Poland’s Supreme Court has overturned a 1932 sentence issued against ten politicians – including one of the leading figures in Polish interwar politics, three-time prime minister Wincenty Witos – who had been accused of attempting a coup.

The ruling ends a long-running campaign to clear the name of Witos, who died in 1945, and his colleagues, whose convictions were part of repressive actions taken by Józef Pilsudski, Poland’s de facto leader at the time, against opposition figures.

“After 91 years, justice has been done,” declared Władysław Konsiniak-Kamysz, the current leader of the Polish People’s Party (PSL), which Witos led during the interwar period. “All those convicted are innocent. The disgrace has been erased.”

The ten politicians – from both PSL and the Polish Socialist Party (PPS), who together formed part of the Centrolew opposition coalition – were arrested, in many cases brutally, on the night of 9-10 September 1930. The order to do so had come from Piłsudski himself.

They were imprisoned in Brest Fortress – then part of Poland but now in Belarus – where they were subjected to beatings and other forms of abuse. After a trial (pictured above) that ran from October 1931 to January 1932, the ten were found guilty and given prison sentences of between 1.5 and 3 years.

Half chose to remain in Poland and serve their time while the other five took up an offer to go into exile instead. The latter included Witos, who moved to Czechoslovakia, from where he continued his political activities. Previously, Witos had served as prime minister of Poland in 1920-21, 1923 and 1926.

Witos returned to Poland in March 1939 following the Nazi German annexation of Czech territory and then remained in occupied Poland throughout the war following Germany’s invasion in September of that year. Amid worsening health, he died in October 1945 aged 71.

Although Witos and his nine colleagues were pardoned under a presidential amnesty in October 1939, they were never acquitted of the crimes.

Over the last two decades, PSL politicians have made various legal efforts to have the convictions overturned. Finally, in 2020, Poland’s then-commissioner for human rights, Adam Bodnar, submitted an appeal to the Supreme Court.

As well as hoping to “restore the good name” of the ten politicians, Bodnar said that he also “wanted to signal that, regardless of who is in power, violating the law must be shown for what is is, even years later, and the threat of future temptations to use the law to achieve political goals must be minimised”.

The subsequent legal process was complex and time-consuming, notes the Polish Press Agency (PAP), involving recreating case files from the original 1930s trial, the originals of which were destroyed during World War Two.

The Supreme Court’s judges also had to decide if and how they could apply current legal rules to the different system that operated in interwar Poland.

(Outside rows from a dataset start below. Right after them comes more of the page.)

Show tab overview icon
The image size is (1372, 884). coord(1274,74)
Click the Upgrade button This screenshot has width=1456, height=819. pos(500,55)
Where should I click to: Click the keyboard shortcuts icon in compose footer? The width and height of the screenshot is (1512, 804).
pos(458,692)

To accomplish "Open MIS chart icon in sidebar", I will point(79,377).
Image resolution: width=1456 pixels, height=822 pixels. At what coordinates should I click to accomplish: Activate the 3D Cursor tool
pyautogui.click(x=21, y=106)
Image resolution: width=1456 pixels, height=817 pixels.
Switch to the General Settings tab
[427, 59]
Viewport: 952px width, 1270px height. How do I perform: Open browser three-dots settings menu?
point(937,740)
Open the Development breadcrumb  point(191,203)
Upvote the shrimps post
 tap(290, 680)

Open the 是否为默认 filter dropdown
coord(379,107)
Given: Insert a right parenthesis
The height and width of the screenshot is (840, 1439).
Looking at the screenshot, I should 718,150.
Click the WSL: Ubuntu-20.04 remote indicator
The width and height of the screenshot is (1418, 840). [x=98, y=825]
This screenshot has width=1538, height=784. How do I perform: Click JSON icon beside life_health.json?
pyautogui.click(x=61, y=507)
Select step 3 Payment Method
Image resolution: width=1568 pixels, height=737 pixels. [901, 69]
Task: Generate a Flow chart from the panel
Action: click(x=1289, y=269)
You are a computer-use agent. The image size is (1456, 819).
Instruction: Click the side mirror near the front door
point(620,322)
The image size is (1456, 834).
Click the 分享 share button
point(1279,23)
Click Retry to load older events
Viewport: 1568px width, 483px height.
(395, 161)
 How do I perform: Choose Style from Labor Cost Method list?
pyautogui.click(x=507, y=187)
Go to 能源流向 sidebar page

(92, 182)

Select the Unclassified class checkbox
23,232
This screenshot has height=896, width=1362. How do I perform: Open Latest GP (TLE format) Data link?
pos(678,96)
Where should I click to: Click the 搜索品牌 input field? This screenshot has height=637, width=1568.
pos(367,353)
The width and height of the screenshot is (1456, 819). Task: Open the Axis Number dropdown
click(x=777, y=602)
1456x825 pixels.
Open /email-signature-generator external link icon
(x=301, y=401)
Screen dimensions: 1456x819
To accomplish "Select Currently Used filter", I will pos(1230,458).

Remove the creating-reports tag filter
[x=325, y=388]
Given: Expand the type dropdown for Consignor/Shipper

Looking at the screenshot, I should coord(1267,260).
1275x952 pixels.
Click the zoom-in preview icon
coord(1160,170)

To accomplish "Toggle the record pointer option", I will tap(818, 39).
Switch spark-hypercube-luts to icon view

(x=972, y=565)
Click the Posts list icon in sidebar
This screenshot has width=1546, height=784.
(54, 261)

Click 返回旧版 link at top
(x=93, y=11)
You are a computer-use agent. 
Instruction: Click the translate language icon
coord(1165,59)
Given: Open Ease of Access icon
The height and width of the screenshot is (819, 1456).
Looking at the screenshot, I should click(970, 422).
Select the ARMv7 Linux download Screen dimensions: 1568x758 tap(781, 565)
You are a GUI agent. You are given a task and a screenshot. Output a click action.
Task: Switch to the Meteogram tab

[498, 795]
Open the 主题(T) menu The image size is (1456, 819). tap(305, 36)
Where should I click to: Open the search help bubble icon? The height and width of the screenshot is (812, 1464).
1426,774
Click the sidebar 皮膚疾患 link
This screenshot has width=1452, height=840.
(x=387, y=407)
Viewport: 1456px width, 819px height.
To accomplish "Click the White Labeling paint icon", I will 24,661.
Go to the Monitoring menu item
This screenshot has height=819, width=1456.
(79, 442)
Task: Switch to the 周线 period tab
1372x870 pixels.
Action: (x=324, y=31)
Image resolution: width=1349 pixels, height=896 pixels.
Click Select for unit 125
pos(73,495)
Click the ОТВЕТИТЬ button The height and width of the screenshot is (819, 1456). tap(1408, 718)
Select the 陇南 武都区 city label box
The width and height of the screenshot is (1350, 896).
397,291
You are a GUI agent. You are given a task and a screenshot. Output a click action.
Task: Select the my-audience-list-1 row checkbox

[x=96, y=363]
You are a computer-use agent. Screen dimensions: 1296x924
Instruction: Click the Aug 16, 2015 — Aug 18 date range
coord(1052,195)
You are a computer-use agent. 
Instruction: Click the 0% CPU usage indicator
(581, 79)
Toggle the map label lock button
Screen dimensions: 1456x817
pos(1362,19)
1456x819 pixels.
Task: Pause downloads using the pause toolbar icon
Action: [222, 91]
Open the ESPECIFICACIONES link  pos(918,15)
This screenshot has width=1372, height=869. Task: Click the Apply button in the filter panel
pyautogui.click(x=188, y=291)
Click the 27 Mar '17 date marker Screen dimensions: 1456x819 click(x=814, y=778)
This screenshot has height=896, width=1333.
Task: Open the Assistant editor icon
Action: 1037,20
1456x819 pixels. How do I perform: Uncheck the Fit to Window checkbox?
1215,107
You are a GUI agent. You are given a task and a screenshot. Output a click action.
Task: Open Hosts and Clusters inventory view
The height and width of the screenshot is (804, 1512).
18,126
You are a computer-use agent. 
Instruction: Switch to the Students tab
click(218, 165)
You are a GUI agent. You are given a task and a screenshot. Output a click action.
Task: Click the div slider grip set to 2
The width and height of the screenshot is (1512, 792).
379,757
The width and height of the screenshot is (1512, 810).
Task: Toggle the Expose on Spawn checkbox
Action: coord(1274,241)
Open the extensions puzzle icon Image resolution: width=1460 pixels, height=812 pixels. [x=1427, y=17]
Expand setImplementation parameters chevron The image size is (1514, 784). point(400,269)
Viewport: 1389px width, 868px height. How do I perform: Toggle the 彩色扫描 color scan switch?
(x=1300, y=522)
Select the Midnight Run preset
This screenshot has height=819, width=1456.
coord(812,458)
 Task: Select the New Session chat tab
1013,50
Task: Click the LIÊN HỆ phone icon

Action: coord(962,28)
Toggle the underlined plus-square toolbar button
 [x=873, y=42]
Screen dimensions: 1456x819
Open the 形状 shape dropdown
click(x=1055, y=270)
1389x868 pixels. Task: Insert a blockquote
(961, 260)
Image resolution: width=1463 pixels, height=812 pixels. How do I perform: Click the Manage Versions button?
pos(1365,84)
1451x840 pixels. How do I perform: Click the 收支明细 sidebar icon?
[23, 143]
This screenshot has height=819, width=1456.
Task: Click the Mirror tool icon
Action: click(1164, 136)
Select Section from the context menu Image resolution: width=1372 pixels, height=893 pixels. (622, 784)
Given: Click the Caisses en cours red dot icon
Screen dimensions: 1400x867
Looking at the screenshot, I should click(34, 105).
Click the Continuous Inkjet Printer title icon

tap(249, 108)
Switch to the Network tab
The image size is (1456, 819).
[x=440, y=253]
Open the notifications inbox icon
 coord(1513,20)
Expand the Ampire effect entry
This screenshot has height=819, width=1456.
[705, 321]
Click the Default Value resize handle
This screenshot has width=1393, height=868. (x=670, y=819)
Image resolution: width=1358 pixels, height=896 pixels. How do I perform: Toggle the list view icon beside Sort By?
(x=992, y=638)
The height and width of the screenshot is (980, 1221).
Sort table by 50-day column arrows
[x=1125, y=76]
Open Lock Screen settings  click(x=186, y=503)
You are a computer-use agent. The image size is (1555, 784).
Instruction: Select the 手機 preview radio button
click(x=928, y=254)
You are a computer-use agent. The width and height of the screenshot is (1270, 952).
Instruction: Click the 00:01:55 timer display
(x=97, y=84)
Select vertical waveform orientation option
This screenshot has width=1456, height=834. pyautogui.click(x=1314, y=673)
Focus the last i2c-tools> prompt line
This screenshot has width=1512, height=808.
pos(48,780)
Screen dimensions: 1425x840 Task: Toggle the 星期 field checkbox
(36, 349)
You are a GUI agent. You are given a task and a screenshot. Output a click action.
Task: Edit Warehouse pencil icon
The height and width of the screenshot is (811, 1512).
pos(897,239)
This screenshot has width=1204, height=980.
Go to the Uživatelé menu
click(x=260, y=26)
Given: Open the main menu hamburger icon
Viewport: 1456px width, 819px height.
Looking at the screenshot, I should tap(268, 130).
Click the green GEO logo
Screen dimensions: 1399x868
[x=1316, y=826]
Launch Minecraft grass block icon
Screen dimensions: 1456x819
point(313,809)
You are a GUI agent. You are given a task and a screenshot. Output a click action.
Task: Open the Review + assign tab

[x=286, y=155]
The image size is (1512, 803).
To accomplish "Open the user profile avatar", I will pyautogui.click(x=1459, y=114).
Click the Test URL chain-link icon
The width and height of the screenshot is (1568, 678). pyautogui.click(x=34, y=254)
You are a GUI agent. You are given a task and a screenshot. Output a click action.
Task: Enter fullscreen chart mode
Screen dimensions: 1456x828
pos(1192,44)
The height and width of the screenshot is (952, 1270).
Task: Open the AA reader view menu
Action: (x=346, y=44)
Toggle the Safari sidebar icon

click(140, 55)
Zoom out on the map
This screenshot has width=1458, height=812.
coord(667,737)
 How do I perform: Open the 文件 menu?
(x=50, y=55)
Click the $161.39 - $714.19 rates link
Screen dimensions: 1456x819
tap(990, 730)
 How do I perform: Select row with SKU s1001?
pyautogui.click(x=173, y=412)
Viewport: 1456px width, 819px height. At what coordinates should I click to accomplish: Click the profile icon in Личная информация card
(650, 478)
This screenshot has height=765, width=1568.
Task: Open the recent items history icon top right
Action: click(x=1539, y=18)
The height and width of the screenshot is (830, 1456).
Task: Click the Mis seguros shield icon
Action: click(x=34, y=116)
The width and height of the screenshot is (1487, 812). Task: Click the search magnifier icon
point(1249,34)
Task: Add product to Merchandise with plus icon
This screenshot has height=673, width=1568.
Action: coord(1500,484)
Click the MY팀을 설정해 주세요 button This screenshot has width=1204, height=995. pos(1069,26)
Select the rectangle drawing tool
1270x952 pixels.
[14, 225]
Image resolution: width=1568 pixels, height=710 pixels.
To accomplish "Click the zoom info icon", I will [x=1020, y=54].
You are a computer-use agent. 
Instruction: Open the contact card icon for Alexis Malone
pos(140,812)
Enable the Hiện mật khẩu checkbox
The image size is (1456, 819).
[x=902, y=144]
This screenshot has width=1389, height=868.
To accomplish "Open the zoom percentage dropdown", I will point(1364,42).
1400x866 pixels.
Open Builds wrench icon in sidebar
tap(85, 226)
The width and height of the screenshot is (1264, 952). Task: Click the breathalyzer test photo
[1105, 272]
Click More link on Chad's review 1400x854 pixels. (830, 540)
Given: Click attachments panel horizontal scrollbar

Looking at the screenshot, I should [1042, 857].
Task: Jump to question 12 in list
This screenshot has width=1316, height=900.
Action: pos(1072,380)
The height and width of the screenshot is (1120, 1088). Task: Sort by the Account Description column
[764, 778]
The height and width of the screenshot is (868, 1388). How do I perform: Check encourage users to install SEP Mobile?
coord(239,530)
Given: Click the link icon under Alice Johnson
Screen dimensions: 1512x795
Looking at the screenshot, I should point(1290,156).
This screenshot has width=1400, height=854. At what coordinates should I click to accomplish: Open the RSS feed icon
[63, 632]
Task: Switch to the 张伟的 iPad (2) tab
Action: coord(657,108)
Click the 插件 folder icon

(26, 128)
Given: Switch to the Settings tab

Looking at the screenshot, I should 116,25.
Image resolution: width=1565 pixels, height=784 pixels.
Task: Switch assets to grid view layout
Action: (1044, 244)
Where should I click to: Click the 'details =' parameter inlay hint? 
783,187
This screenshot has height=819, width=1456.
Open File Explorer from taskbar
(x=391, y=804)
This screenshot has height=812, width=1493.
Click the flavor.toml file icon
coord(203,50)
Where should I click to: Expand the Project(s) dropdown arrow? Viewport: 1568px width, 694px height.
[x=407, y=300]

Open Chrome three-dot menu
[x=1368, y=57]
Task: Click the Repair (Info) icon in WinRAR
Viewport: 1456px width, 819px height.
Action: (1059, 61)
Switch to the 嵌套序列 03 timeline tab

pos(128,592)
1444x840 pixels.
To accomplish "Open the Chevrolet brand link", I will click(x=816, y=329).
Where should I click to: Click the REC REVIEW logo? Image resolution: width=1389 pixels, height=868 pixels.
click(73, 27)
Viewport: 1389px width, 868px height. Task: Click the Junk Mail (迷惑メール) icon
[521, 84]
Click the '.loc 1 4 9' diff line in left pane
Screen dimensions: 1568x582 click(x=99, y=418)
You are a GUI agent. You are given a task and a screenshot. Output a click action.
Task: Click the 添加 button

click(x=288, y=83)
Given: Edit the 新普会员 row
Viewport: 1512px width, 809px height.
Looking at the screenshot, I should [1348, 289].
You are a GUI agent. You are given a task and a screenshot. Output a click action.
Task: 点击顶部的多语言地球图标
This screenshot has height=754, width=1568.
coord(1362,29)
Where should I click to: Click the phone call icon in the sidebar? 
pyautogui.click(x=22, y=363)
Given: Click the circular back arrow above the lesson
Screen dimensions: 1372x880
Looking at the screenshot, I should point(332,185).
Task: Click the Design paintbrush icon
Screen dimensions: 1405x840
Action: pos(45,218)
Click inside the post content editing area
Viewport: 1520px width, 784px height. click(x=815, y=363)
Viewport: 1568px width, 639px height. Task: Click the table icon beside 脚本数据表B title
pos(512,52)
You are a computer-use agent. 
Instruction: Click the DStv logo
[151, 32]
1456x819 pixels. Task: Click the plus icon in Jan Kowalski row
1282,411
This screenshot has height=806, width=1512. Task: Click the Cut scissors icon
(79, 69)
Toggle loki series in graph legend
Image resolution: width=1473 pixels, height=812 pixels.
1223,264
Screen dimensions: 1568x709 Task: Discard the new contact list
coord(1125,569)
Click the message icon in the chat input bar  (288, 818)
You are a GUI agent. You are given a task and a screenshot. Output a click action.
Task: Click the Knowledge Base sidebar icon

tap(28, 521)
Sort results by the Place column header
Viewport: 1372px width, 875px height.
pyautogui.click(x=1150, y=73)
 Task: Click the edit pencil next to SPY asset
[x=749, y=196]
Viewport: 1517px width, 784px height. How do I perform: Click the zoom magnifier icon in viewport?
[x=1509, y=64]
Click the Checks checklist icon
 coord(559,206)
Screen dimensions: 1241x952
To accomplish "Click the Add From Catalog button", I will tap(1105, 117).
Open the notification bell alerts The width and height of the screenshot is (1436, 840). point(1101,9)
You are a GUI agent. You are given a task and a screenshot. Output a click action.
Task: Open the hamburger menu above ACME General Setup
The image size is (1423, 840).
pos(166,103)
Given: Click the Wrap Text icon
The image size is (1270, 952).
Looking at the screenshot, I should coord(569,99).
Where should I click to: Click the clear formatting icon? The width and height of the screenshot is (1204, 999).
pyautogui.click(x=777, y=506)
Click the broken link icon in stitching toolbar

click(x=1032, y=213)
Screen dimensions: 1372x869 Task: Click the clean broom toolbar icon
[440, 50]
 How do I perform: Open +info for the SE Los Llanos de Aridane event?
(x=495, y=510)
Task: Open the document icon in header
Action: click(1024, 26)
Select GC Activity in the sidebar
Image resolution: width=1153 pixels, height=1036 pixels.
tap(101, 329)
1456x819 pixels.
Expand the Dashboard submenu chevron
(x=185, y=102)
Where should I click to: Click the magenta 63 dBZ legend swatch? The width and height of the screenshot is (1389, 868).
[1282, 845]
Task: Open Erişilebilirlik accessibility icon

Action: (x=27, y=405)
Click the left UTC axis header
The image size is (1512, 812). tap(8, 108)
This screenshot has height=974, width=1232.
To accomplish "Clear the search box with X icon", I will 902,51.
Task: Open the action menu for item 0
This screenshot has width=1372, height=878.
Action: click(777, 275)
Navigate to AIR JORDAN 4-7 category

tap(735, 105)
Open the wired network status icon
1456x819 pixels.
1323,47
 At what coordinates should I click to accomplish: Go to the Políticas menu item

Meanwhile, the National Prosecutors Office argued before the court that there was no necessity to revisit the case because there is no longer any social conflict around the convictions, which are now widely recognised as part of the political struggle of the 1930s.

However, PSL’s honourary president, Józef Zych, argued that “the harm caused by the unjust judgments [still] exists and cannot be a stain on the memory of our nation”.

The Supreme Court agreed to rule on the case, with judge Eugeniusz Wildowicz saying that Bodnar’s appeal was “justified and deserved to be considered”. Today, the court’s criminal chamber announced that it had overturned the convictions. A justification for the ruling has not yet been released.

Among those to welcome the decision was Jacek Dubois, today a prominent lawyer and who is also the grandson of Stanisław Dubois, an interwar PPS politician who was among those sentenced alongside Witos. “It turns out granddad wasn’t a criminal,” he tweeted.